>>>

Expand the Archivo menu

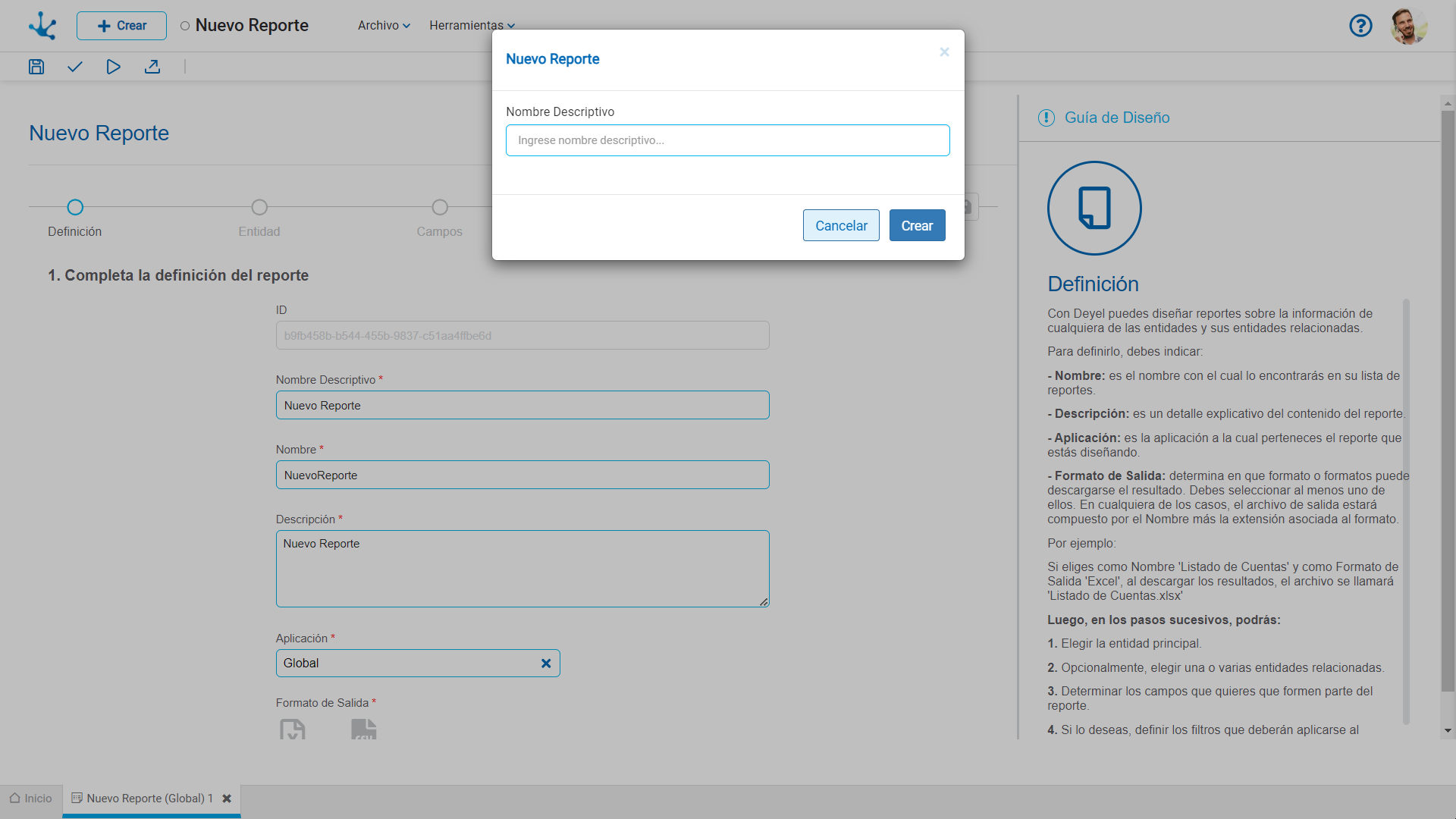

<<<
>>>

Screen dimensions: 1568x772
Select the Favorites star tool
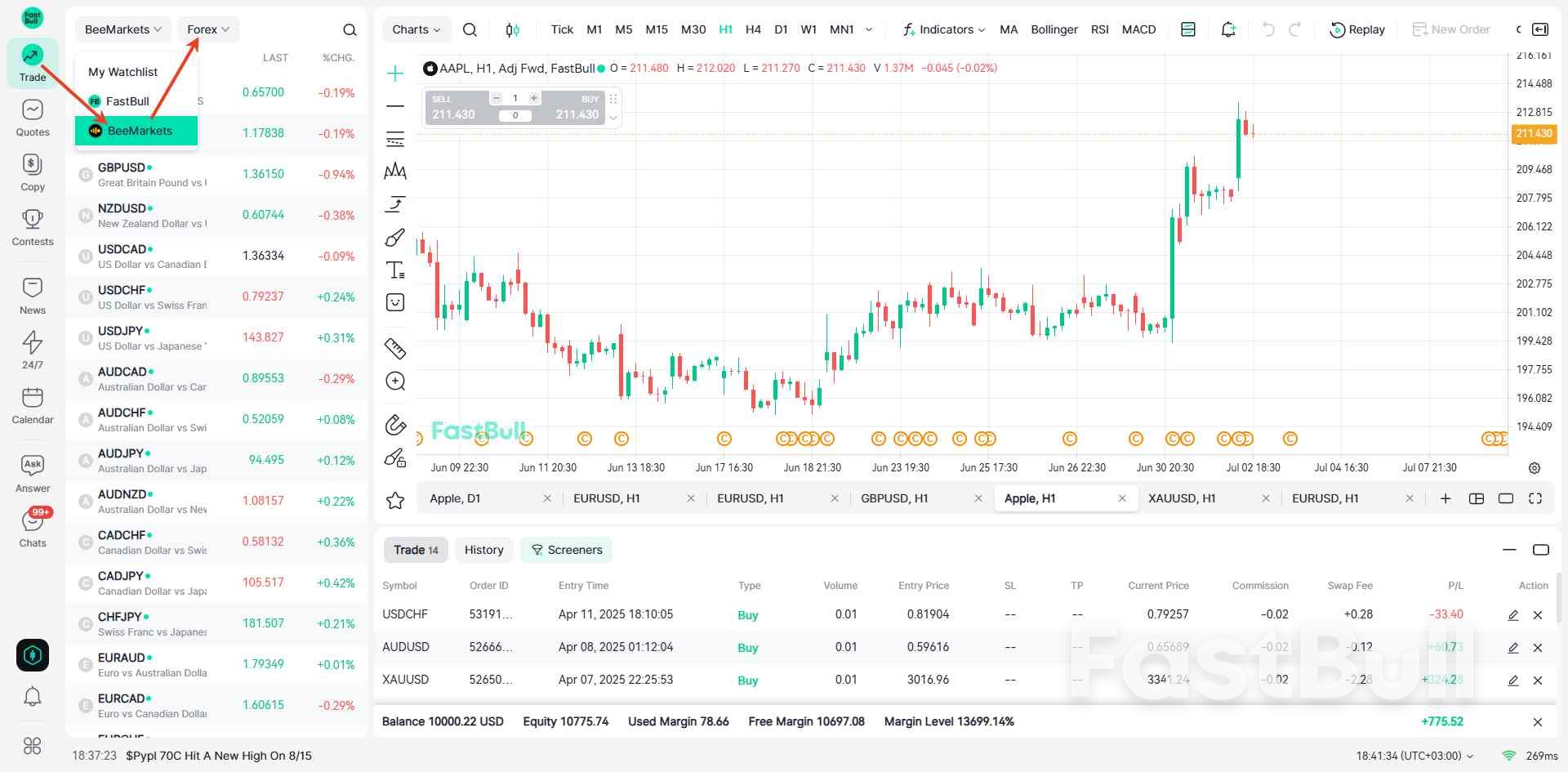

<<<
>>>

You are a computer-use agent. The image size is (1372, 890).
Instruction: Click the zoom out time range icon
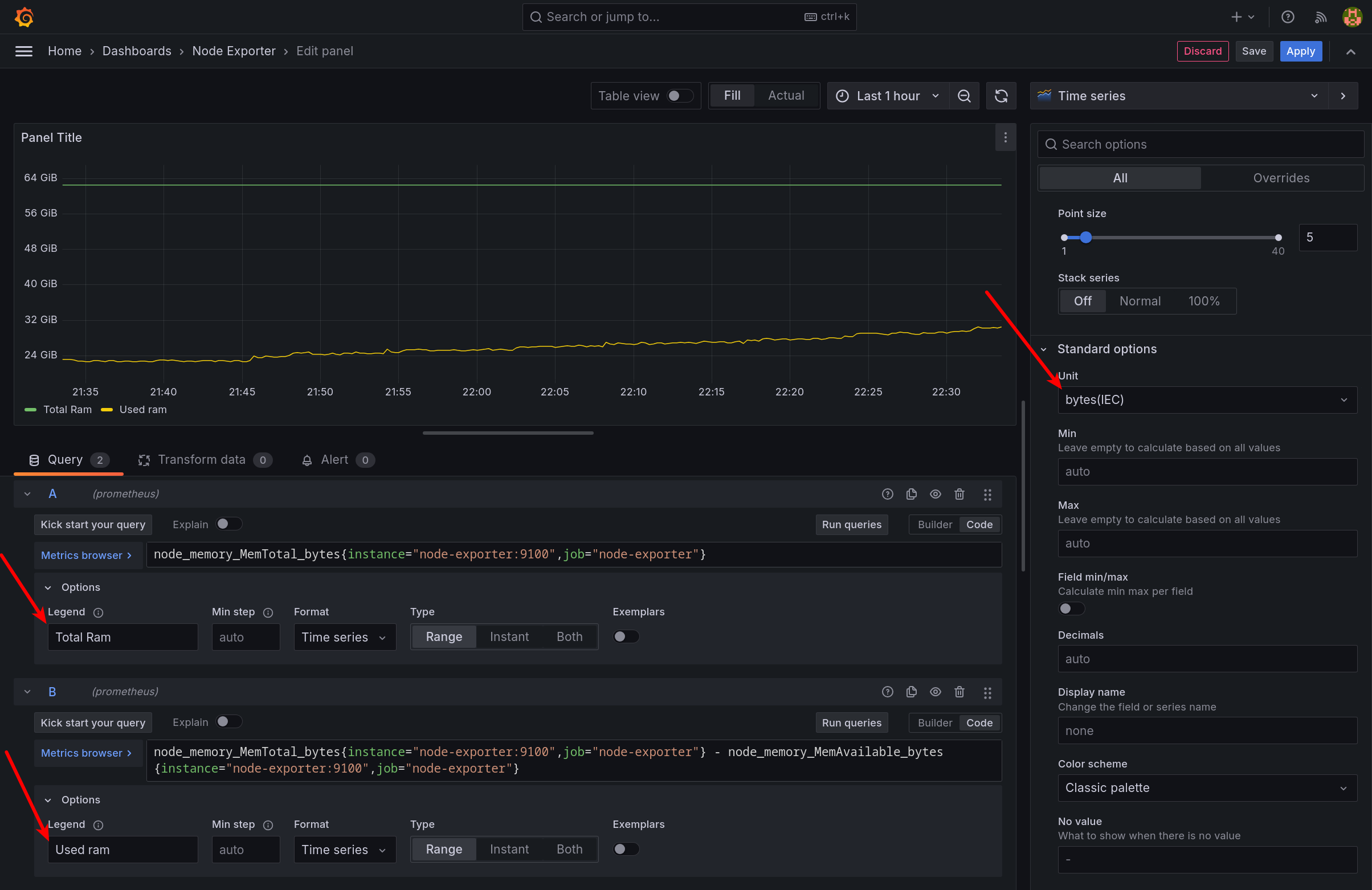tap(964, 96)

<<<

Description of the task → Retype only the lines above between the line with "Screen dimensions: 1568x772" and the line with "Select the Favorites star tool", counting those two lines as well, and keep every character as it is.

Task output →
Screen dimensions: 1568x772
Select the Favorites star tool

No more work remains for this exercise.